Closed HamiltonG closed 3 years ago
Hi @HamiltonG
The one-step script whose usage is shown in https://github.com/google/deepvariant#how-to-run-deepvariant will work on a cluster, just note that giving it something like 64 threads will help it run faster. Our case study metrics are from runs with 64 CPU cores and no GPU, so those numbers should give you an idea if that works for your purposes.
For the simple run_deepvariant case, if Docker isn't available to you on your cluster, the same container and commands can be used with Singularity. This is I think what most people do when running on a cluster.
If you really want to optimize a process to run DeepVariant many times, it can be worth running the 3 stages separately and giving them different resources because make_examples wants many CPUs, call_variants runs faster on GPUs, and postprocess_variants really just needs 1 CPU. The external solutions do variations of this plus their own special sauce.
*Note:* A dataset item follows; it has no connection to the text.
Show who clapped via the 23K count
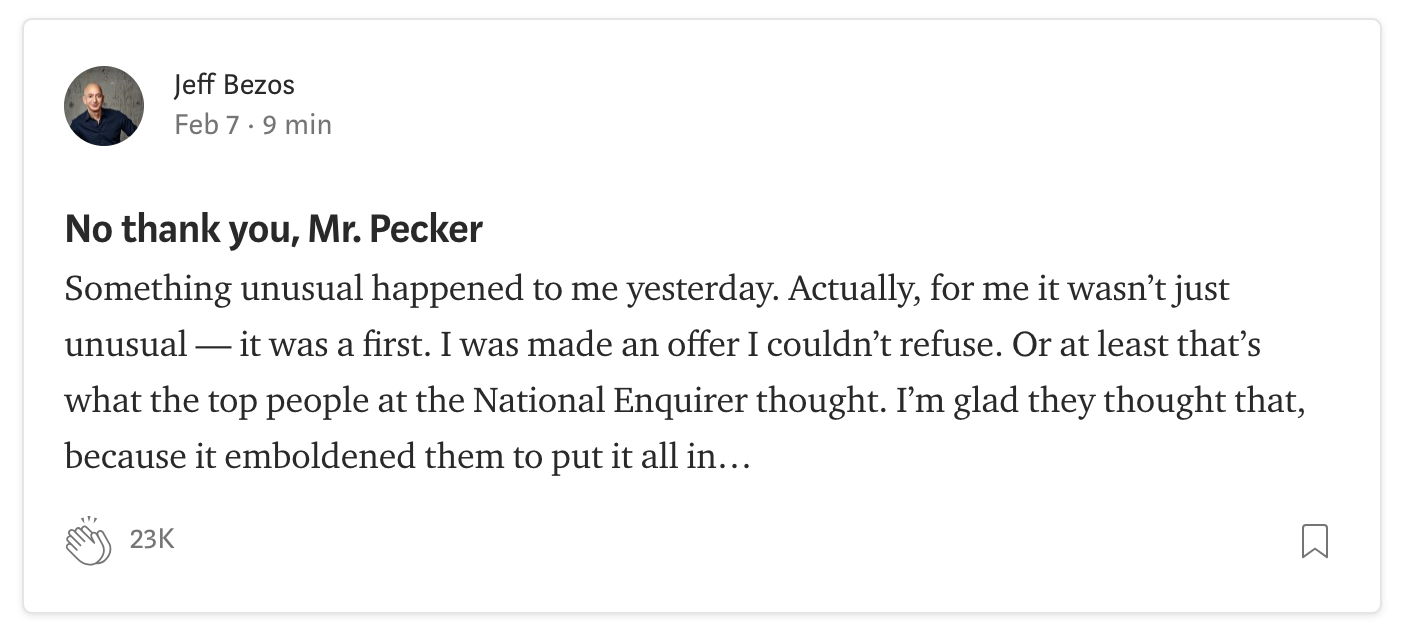Viewport: 1408px width, 642px height. tap(152, 540)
I hope that helps answer your question, Maria
Hi Maria,
Thank you for your suggestions. I am getting closer to running but I have not quite succeeded yet.
Here is where I am at the moment :
Lets say my 'deepvariant_v1.0.0.sif' file is sitting in path_a my reference sequence in path_b my pacbio bam in path_c
Could you advise on the singularity command to execute this job?
module load chpc/singularity
Thank you for your insights.
Kind regards,
It looks like you're not mounting any directories in your Singularity command.
See the FAQ for how to debug that: https://github.com/google/deepvariant/blob/r1.1/docs/FAQ.md#why-cant-it-find-one-of-the-input-files-eg-could-not-open -- "Why can't it find one of the input files? E.g., "Could not open""
If that doesn't work, can you include the error messages too?
I'll close this since we're continuing the conversation over email.
Hi there,
I've been trying to figure out how to actually run deepvariant in a cluster environment but thus far, the instructions seems a little cryptic to me. Is there perhaps a step-by-step guide to running deepvariant on a cluster with a PBS scheduler for instance?